(Collected data entries)
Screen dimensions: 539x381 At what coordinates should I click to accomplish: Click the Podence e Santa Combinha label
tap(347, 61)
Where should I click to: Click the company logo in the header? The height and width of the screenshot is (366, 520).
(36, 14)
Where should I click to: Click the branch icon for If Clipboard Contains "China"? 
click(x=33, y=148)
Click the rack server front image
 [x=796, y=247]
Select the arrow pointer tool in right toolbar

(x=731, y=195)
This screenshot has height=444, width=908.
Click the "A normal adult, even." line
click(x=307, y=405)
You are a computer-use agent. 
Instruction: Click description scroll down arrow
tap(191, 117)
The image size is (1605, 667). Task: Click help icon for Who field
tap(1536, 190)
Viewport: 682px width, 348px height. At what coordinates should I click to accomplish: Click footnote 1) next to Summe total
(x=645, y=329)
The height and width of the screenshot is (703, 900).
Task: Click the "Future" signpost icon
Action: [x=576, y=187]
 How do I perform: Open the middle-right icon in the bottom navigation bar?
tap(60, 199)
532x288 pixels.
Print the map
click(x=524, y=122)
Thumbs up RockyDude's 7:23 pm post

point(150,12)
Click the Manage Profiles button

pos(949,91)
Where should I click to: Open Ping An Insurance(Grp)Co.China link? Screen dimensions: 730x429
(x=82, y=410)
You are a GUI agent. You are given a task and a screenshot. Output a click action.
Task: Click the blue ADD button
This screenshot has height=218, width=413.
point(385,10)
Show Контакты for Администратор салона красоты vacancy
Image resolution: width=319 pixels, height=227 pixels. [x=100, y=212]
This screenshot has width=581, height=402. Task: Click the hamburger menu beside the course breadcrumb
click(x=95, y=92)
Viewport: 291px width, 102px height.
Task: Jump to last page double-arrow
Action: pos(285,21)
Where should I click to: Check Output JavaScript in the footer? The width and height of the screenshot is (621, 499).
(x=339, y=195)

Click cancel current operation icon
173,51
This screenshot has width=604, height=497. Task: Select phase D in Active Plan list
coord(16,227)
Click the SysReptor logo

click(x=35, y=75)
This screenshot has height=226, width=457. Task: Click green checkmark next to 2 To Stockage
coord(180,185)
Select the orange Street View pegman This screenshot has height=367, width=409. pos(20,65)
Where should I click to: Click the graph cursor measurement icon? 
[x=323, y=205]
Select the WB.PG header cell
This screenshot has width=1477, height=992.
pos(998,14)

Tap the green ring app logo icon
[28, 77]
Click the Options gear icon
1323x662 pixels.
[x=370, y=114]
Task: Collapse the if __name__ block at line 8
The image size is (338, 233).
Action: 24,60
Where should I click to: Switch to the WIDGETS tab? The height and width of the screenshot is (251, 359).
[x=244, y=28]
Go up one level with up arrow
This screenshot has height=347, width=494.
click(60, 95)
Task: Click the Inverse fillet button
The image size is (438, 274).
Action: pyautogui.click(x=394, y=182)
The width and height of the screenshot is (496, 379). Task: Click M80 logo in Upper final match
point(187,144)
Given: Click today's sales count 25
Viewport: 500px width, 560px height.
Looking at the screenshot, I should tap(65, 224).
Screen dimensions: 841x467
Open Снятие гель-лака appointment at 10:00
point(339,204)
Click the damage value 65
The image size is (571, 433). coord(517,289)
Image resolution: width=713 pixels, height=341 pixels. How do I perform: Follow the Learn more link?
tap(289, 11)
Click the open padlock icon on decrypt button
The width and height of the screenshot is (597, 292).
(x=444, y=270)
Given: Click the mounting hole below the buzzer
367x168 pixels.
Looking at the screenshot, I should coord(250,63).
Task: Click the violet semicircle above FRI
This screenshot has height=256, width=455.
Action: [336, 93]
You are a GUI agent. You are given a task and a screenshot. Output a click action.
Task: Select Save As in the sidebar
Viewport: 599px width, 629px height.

• **WORK TO BE COMPLETED**: Having read the records, return each one exactly.

• **REPLY TO THE EXERCISE**:
Screen dimensions: 539x381 At what coordinates should I click to accomplish: Click the Podence e Santa Combinha label
tap(347, 61)
Where should I click to: Click the company logo in the header? The height and width of the screenshot is (366, 520).
(36, 14)
Where should I click to: Click the branch icon for If Clipboard Contains "China"? 
click(x=33, y=148)
Click the rack server front image
 [x=796, y=247]
Select the arrow pointer tool in right toolbar

(x=731, y=195)
This screenshot has height=444, width=908.
Click the "A normal adult, even." line
click(x=307, y=405)
You are a computer-use agent. 
Instruction: Click description scroll down arrow
tap(191, 117)
The image size is (1605, 667). Task: Click help icon for Who field
tap(1536, 190)
Viewport: 682px width, 348px height. At what coordinates should I click to accomplish: Click footnote 1) next to Summe total
(x=645, y=329)
The height and width of the screenshot is (703, 900).
Task: Click the "Future" signpost icon
Action: [x=576, y=187]
 How do I perform: Open the middle-right icon in the bottom navigation bar?
tap(60, 199)
532x288 pixels.
Print the map
click(x=524, y=122)
Thumbs up RockyDude's 7:23 pm post

point(150,12)
Click the Manage Profiles button

pos(949,91)
Where should I click to: Open Ping An Insurance(Grp)Co.China link? Screen dimensions: 730x429
(x=82, y=410)
You are a GUI agent. You are given a task and a screenshot. Output a click action.
Task: Click the blue ADD button
This screenshot has height=218, width=413.
point(385,10)
Show Контакты for Администратор салона красоты vacancy
Image resolution: width=319 pixels, height=227 pixels. [x=100, y=212]
This screenshot has width=581, height=402. Task: Click the hamburger menu beside the course breadcrumb
click(x=95, y=92)
Viewport: 291px width, 102px height.
Task: Jump to last page double-arrow
Action: pos(285,21)
Where should I click to: Check Output JavaScript in the footer? The width and height of the screenshot is (621, 499).
(x=339, y=195)

Click cancel current operation icon
173,51
This screenshot has width=604, height=497. Task: Select phase D in Active Plan list
coord(16,227)
Click the SysReptor logo

click(x=35, y=75)
This screenshot has height=226, width=457. Task: Click green checkmark next to 2 To Stockage
coord(180,185)
Select the orange Street View pegman This screenshot has height=367, width=409. pos(20,65)
Where should I click to: Click the graph cursor measurement icon? 
[x=323, y=205]
Select the WB.PG header cell
This screenshot has width=1477, height=992.
pos(998,14)

Tap the green ring app logo icon
[28, 77]
Click the Options gear icon
1323x662 pixels.
[x=370, y=114]
Task: Collapse the if __name__ block at line 8
The image size is (338, 233).
Action: 24,60
Where should I click to: Switch to the WIDGETS tab? The height and width of the screenshot is (251, 359).
[x=244, y=28]
Go up one level with up arrow
This screenshot has height=347, width=494.
click(60, 95)
Task: Click the Inverse fillet button
The image size is (438, 274).
Action: pyautogui.click(x=394, y=182)
The width and height of the screenshot is (496, 379). Task: Click M80 logo in Upper final match
point(187,144)
Given: Click today's sales count 25
Viewport: 500px width, 560px height.
Looking at the screenshot, I should tap(65, 224).
Screen dimensions: 841x467
Open Снятие гель-лака appointment at 10:00
point(339,204)
Click the damage value 65
The image size is (571, 433). coord(517,289)
Image resolution: width=713 pixels, height=341 pixels. How do I perform: Follow the Learn more link?
tap(289, 11)
Click the open padlock icon on decrypt button
The width and height of the screenshot is (597, 292).
(x=444, y=270)
Given: Click the mounting hole below the buzzer
367x168 pixels.
Looking at the screenshot, I should coord(250,63).
Task: Click the violet semicircle above FRI
This screenshot has height=256, width=455.
Action: [336, 93]
You are a GUI agent. You are given a task and a screenshot. Output a click action.
Task: Select Save As in the sidebar
Viewport: 599px width, 629px height.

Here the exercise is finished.